§ Objective
Render the items below as a two-column CSV headed instruction and coordinates, with one row per item. Place each item's text and its answer in a single quoted field, replace line breaks with spaces, and omit the pictures.

§ Data for this task
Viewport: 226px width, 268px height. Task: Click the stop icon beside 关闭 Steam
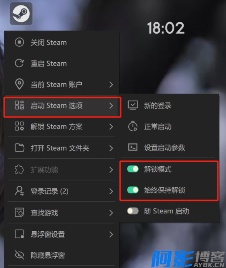(19, 42)
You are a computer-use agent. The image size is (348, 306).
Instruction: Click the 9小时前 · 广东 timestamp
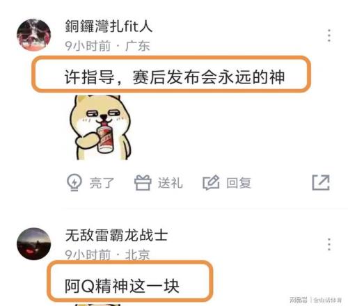(x=107, y=46)
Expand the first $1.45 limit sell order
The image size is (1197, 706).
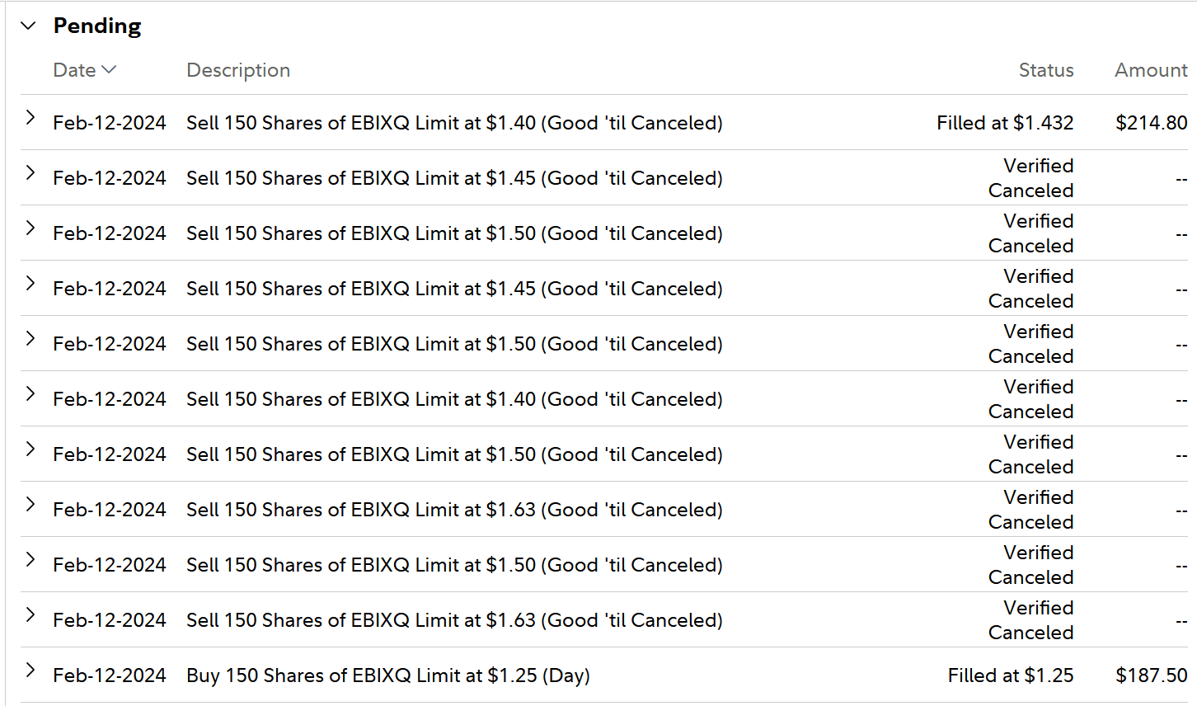[x=31, y=173]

§ Solved problem
instruction,coordinates
"Viewport: 226px width, 268px height. Task: Click the stop icon beside 关闭 Steam","(19, 42)"
"You are a computer-use agent. The image size is (348, 306). Instruction: Click the 9小时前 · 广东 timestamp","(x=107, y=46)"
"Expand the first $1.45 limit sell order The image size is (1197, 706).","[x=31, y=173]"